Work to complete —
How would you translate this sentence from the Perl queues post into Spanish: "Since the builder thread will be running for a long time I never get to create worker threads."?

Selected extract —
----

Perl Queues and Threading - multithreading

I'm trying to accomplish the following:
Have a thread that reads data from a very large file say about
10GB and push them into the queue. (I do not wish for the queue to
get very large either)
While the buildQueue thread is pushing data to the queue at the same time have
about 5 worker threads de-queue and process data.
I've made an attempt but my other threads are unreachable because of a continuous loop in my buildQueue thread.
My approach may be totally wrong. Thanks for any help, it's much appreciated.
Here's the code for buildQueue:
sub buildQueue {
print "Enter a file name: ";
my $dict_path = <STDIN>;
chomp($dict_path);
open DICT_FILE, $dict_path or die("Sorry, could not open file!");
while (1) {
if (<DICT_FILE>) {
if ($queue->pending() < 100) {
my $query = <DICT_FILE>;
chomp($query);
$queue->enqueue($query);
my $count = $queue->pending();
print "Queue Size: $count Query: $query\n";
}
}
}
}
And as I've expected when this thread gets executed nothing else after will be executed because this thread will not finish.
my $builder = new Thread(&buildQueue);
Since the builder thread will be running for a long time I never get to create worker threads.
Here's the entire code:
#!/usr/bin/perl -w
use strict;
use Thread;
use Thread::Queue;
my $queue = new Thread::Queue();
my #threads;
sub buildQueue {
print "Enter a file name: ";
my $dict_path = <STDIN>;
chomp($dict_path);
open dict_file, $dict_path or die("Sorry, could not open file!");
while (1) {
if (<dict_file>) {
if ($queue->pending() < 100) {
my $query = <dict_file>;
chomp($query);
$queue->enqueue($query);
my $count = $queue->pending();
print "Queue Size: $count Query: $query\n";
}
}
}
}
sub processor {
my $query;
while (1) {
if ($query = $queue->dequeue) {
print "$query\n";
}
}
}
my $builder = new Thread(&buildQueue);
push #threads, new Thread(&processor) for 1..5;

You'll need to mark when you want your threads to exit (via either joinor detach ). The fact that you have infinite loops with no last statements to break out of them is also a problem.

----

Data segment —
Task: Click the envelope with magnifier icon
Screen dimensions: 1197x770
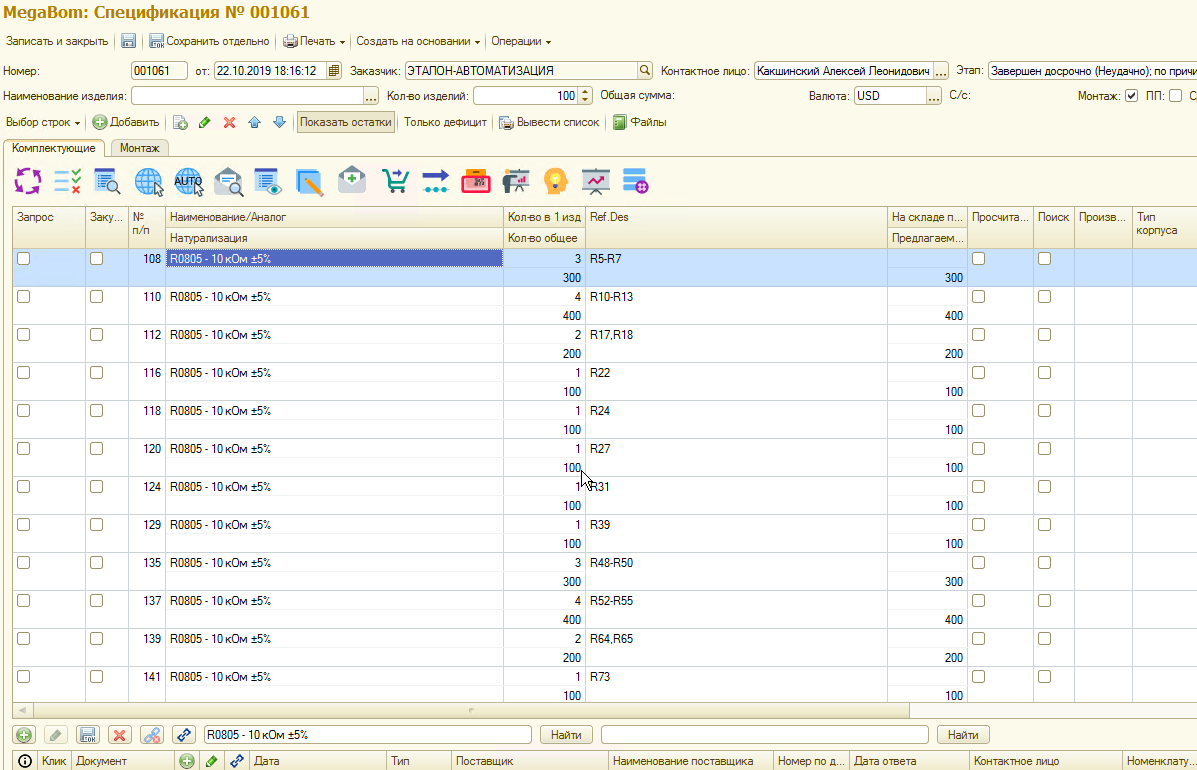Action: pyautogui.click(x=229, y=181)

----

Full solution —
Como el hilo constructor va a estar ejecutándose durante mucho tiempo, nunca llego a crear los hilos de trabajo.